Look at the entries below and restate word for word the lines from the first through the one that has "Screen dimensions: 403x332".

═══ Source data

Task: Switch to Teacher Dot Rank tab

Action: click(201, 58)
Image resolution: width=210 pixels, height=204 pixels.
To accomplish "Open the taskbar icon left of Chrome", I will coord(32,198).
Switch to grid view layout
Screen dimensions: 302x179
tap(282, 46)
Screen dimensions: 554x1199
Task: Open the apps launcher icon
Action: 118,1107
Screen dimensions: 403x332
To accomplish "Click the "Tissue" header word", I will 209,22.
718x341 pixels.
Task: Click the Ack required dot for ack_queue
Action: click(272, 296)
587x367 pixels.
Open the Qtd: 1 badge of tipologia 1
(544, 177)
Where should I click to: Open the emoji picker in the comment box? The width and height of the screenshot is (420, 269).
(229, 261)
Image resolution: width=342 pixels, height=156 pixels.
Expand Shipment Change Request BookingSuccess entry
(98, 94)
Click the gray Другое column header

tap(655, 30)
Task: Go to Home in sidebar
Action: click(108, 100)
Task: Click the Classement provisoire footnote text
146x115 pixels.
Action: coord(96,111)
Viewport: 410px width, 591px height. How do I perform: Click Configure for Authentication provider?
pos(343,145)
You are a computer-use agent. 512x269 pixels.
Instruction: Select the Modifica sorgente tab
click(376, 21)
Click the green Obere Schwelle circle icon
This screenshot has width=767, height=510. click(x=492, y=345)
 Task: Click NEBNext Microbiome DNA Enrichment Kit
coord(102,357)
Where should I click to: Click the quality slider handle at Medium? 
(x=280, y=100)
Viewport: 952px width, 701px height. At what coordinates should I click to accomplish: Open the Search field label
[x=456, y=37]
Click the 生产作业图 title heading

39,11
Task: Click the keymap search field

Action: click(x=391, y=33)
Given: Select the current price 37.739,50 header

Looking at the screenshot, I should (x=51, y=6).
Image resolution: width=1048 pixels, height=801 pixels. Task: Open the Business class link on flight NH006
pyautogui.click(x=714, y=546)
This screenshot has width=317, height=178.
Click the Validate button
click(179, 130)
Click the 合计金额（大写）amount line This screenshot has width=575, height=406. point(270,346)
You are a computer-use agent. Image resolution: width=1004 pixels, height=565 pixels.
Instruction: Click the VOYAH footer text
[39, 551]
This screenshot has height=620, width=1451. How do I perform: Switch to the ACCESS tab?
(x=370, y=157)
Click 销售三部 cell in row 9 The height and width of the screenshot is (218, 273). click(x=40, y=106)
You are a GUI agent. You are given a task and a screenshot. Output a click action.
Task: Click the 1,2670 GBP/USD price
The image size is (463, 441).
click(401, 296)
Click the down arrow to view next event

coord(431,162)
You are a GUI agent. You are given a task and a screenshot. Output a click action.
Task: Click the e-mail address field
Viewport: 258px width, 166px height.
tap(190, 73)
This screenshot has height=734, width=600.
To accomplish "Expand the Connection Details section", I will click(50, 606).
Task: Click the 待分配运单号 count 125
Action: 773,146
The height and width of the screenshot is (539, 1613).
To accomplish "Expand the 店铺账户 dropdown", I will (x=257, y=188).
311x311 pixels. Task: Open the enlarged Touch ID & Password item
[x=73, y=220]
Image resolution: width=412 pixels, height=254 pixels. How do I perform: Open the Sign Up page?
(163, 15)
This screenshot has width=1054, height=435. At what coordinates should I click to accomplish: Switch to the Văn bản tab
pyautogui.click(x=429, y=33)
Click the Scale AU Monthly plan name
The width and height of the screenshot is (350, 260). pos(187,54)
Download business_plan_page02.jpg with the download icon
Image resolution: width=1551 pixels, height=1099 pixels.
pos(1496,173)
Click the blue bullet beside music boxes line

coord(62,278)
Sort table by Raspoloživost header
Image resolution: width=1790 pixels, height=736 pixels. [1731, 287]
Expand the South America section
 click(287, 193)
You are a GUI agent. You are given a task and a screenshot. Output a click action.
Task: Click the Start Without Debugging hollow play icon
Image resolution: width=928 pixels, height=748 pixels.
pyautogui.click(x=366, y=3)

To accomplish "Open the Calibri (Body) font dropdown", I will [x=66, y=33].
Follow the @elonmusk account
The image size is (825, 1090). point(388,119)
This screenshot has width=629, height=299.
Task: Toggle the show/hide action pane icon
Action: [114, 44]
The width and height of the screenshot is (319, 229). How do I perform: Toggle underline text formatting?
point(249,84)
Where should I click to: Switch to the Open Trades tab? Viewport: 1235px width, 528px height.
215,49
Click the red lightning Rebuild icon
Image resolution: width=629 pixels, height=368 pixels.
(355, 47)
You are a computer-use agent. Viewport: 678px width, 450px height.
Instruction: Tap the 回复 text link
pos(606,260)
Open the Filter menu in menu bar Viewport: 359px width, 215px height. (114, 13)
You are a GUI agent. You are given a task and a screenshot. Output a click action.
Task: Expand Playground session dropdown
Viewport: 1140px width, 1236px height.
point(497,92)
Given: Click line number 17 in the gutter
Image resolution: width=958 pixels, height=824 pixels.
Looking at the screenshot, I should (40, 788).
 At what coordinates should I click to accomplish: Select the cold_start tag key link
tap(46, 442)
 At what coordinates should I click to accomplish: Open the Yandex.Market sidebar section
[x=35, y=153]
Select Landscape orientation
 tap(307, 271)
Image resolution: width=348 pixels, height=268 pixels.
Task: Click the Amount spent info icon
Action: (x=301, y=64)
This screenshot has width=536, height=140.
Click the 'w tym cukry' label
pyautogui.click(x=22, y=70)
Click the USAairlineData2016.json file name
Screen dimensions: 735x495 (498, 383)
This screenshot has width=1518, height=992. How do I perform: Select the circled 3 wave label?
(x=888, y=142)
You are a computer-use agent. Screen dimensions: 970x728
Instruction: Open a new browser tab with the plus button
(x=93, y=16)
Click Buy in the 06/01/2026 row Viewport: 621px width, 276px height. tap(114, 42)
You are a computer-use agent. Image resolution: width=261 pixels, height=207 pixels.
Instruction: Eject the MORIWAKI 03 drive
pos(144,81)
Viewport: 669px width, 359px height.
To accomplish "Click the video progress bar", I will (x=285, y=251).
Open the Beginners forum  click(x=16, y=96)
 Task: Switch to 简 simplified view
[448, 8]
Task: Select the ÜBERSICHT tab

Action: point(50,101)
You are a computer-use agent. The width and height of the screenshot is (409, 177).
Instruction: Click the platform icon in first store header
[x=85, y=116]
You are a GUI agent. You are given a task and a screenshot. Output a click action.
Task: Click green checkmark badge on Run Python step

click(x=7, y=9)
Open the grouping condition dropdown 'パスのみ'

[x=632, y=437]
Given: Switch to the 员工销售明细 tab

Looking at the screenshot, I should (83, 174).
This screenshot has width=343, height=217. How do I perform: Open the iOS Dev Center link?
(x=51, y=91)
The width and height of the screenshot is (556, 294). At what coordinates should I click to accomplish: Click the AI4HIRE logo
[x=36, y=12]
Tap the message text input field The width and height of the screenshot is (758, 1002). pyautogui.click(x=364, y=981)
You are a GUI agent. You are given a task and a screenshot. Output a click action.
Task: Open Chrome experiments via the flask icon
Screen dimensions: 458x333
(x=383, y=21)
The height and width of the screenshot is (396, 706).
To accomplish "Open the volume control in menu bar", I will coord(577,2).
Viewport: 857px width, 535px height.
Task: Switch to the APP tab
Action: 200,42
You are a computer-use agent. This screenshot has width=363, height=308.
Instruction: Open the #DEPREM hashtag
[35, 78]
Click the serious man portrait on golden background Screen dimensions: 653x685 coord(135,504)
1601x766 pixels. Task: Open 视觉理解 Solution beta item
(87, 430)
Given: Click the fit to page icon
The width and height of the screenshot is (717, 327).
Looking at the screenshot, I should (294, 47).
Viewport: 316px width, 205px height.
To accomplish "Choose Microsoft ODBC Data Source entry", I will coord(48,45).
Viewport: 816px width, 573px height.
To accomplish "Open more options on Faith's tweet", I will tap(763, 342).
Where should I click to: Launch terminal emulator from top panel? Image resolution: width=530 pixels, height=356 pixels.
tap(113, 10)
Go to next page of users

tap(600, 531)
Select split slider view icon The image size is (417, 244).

══════

> _Answer to this exercise_
Task: Switch to Teacher Dot Rank tab

Action: click(201, 58)
Image resolution: width=210 pixels, height=204 pixels.
To accomplish "Open the taskbar icon left of Chrome", I will coord(32,198).
Switch to grid view layout
Screen dimensions: 302x179
tap(282, 46)
Screen dimensions: 554x1199
Task: Open the apps launcher icon
Action: 118,1107
Screen dimensions: 403x332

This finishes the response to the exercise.